9th September 2014 (Last Updated September 9th, 2014 18:30)

US-based biopharmaceutical firm CytRx has started patient enrolment in an open-label Phase Ib clinical trial of aldoxorubicin plus ifosfamide/mesna as a first-line treatment in subjects with various sarcomas.

US-based biopharmaceutical firm CytRx has started patient enrolment in an open-label Phase Ib clinical trial of aldoxorubicin plus ifosfamide/mesna as a first-line treatment in subjects with various sarcomas.

Aldoxorubicin is the modified version of CytRx's widely-used chemotherapeutic agent, doxorubicin.

The trial is designed to investigate the preliminary safety and activity of aldoxorubicin plus ifosfamide/mesna and will be conducted under the supervision of Sarcoma Oncology Center director Dr Sant Chawla.

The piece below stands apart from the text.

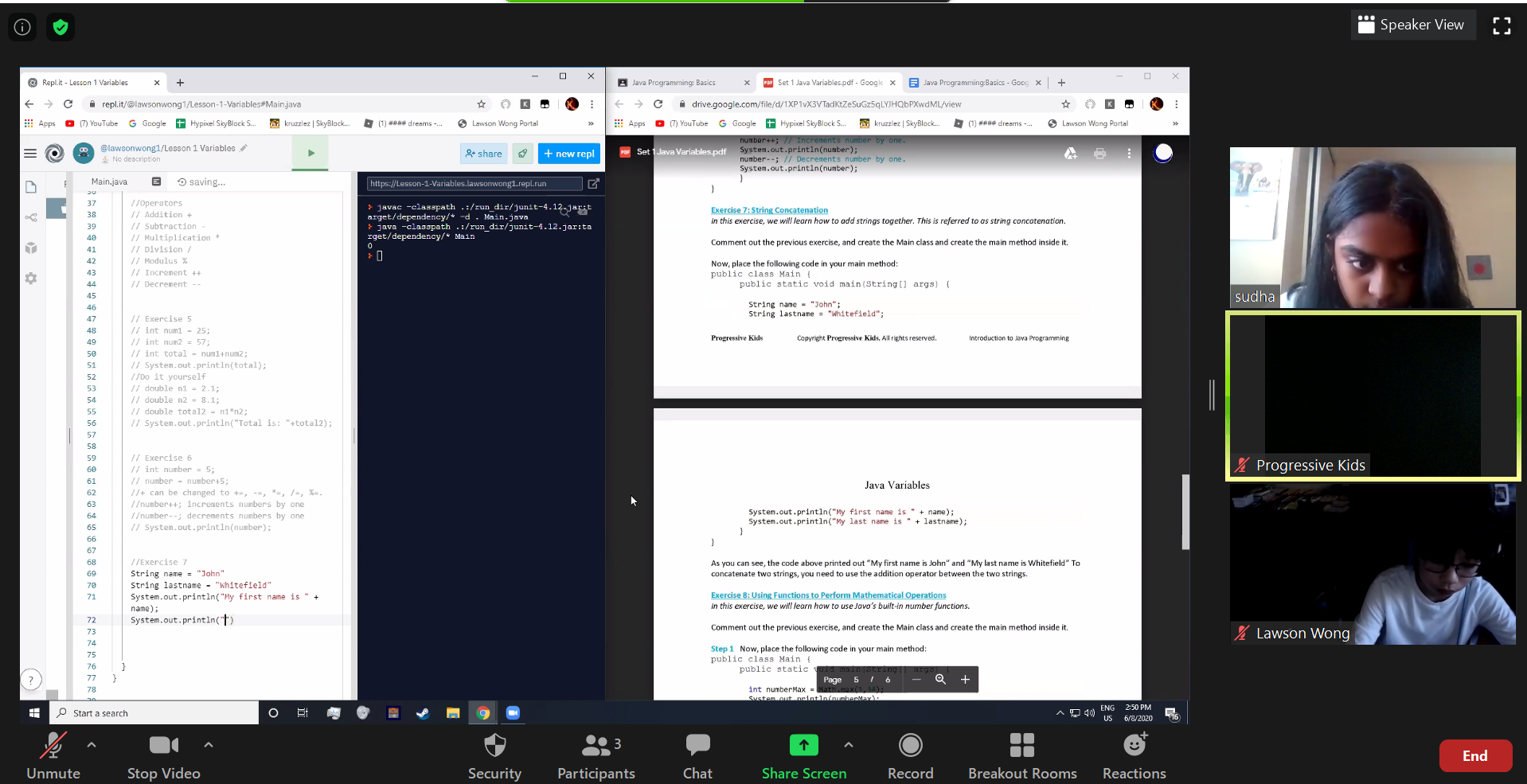Start recording with Record button
The height and width of the screenshot is (784, 1527).
910,757
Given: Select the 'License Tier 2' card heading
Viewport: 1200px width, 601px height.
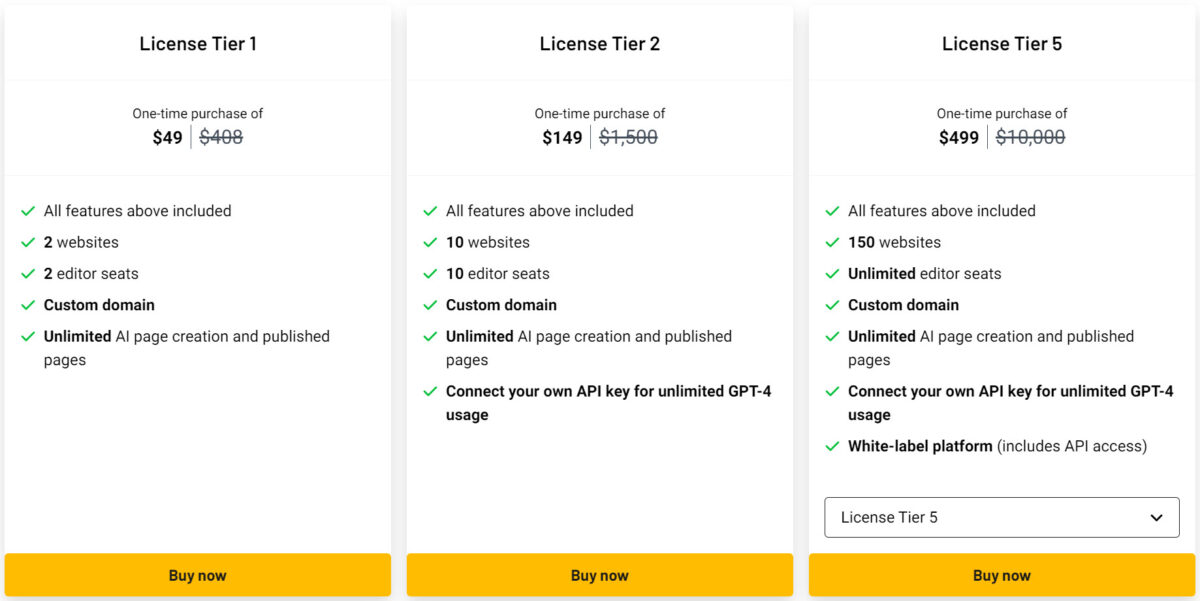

Dr Chawla is also the principal investigator of the company's global Phase III pivotal trial for patients with soft tissue sarcoma (STS) which is being conducted under a Special Protocol Assessment with the US Food and Drug Administration (FDA).

"Aldoxorubicin is the modified version of CytRx's widely-used chemotherapeutic agent, doxorubicin."

Around 30 male and female patients aged between 15 and 80 with locally advanced, unresectable, and/or metastatic STS, chondrosarcoma or certain osteosarcomas will be enrolled in the trial, which is expected to be completed by the third quarter of 2015.

CytRx CEO Steven Kriegsman said: "The timely initiation of this trial marks yet another important clinical milestone for CytRx, highlights the diligent execution of our clinical strategy by CytRx's research and development team, and if successful, will further expand the potential applications for the aldoxorubicin franchise.

"We are pleased that Dr Sant Chawla has agreed to serve as principal investigator for this study. His expertise and experience in treating cancer patients with aldoxorubicin will increase the likelihood for the success of this important treatment approach."

During the trial, aldoxorubicin will be administered at escalating doses by intravenous infusion (IVI) on day one every 28 days, and 1gm/m2/day of ifosfamide and an equivalent dose of mesna will be administered via continuous infusion with a portable pump for about up to 14 days every 28 days starting on day one of each cycle, until disease progression, unacceptable toxicity or the patient withdraws consent.

Primary objective of the trial is to determine the preliminary safety of administration of aldoxorubicin in combination with ifosfamide in patients with metastatic, locally advanced, or unresectable STS.

The trial's secondary objective is to assess the activity of aldoxorubicin in combination with ifosfamide/mesna in these patients, evaluated by overall response rate (ORR), progression-free survival (PFS) and PFS at four and six months.